- EXERCISES TO COMPLETE:
• A. From the MacNaughton obituary, list every title of a television series or film that appears in quotation marks.
• B. Resume the MacNaughton obituary, beginning after its final sentence.

- SUPPLIED PASSAGE:
*** Begin section ***

Ian MacNaughton, a television director who helped bring the anarchic "Monty Python's Flying Circus" to the screen, has died. He was 76.
MacNaughton died Dec. 10 in Munich, Germany, from injuries sustained in a 2001 car crash, Monty Python member Terry Jones said in London.
MacNaughton directed all but the first four episodes of "Monty Python's Flying Circus," which ran on BBC television from 1969 to 1974.
In an obituary published in the Guardian newspaper, Jones said the series began with "a certain amount of friction" between the director and the strong-willed comedians.
But MacNaughton soon became a valued member of the Monty Python team, credited with shaping to the troupe's unruly talents -- and defending them to BBC executives.
"He appreciated the spirit of Python: The subversiveness and a touch of anarchy struck a chord with him, and being a bit of a wild Scotsman, he loved the fact that we were trying something new," troupe member Michael Palin said.
MacNaughton also directed the first Python feature film, "And Now for Something Completely Different," in 1971, and a German version of the series, "Monty Python's Fliegender Zirkus," in 1971-72.
Born in Glasgow, Scotland, MacNaughton spent time in medical school and the Royal Marines before becoming an actor.

*** End section ***

Stored data:
*** Begin section ***

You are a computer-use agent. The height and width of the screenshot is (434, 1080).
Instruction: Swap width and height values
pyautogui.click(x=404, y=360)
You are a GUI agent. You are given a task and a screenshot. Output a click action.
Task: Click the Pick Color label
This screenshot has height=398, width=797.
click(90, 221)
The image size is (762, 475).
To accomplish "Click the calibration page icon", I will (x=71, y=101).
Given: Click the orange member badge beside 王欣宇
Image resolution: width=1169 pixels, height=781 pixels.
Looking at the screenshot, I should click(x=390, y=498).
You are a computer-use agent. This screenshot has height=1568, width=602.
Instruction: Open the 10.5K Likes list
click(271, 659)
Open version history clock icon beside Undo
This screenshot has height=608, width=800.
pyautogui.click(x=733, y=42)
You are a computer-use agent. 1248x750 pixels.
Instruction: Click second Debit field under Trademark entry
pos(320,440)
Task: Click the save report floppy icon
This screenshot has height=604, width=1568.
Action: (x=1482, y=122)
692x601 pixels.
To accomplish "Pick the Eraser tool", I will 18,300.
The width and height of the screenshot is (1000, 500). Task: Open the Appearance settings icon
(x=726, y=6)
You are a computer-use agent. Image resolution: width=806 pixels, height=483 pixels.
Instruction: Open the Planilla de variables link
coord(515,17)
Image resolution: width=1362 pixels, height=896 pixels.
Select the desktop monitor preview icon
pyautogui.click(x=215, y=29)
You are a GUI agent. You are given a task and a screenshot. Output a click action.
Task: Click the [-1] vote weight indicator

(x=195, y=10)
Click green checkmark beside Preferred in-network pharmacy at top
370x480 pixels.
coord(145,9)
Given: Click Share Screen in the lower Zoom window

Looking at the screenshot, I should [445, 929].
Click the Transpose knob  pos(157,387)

*** End section ***

- ANSWERS PROVIDED:
• A.
- "Monty Python's Flying Circus"
- "And Now for Something Completely Different"
- "Monty Python's Fliegender Zirkus"

• B.
He appeared on television and had minor roles in films including "Lawrence of Arabia."
In the 1960s, he moved into directing and carved out a niche in comedy. MacNaughton was highly regarded by comedians; he also worked with volatile comic Spike Milligan on the television series "Q5" and four sequels, and collaborated on the classic 1970s sitcom "Rising Damp."
MacNaughton spent his final years in Germany -- the home of his second wife, Ike Ott -- and directed the English-language series "Follow Me!" for German television.
He was returning from the opening night of his production of Alan Ayckbourn's "Season's Greetings" in Hall, Austria, when he was injured in the car crash, Jones said.
In addition to his wife, he is survived by two children from his first marriage.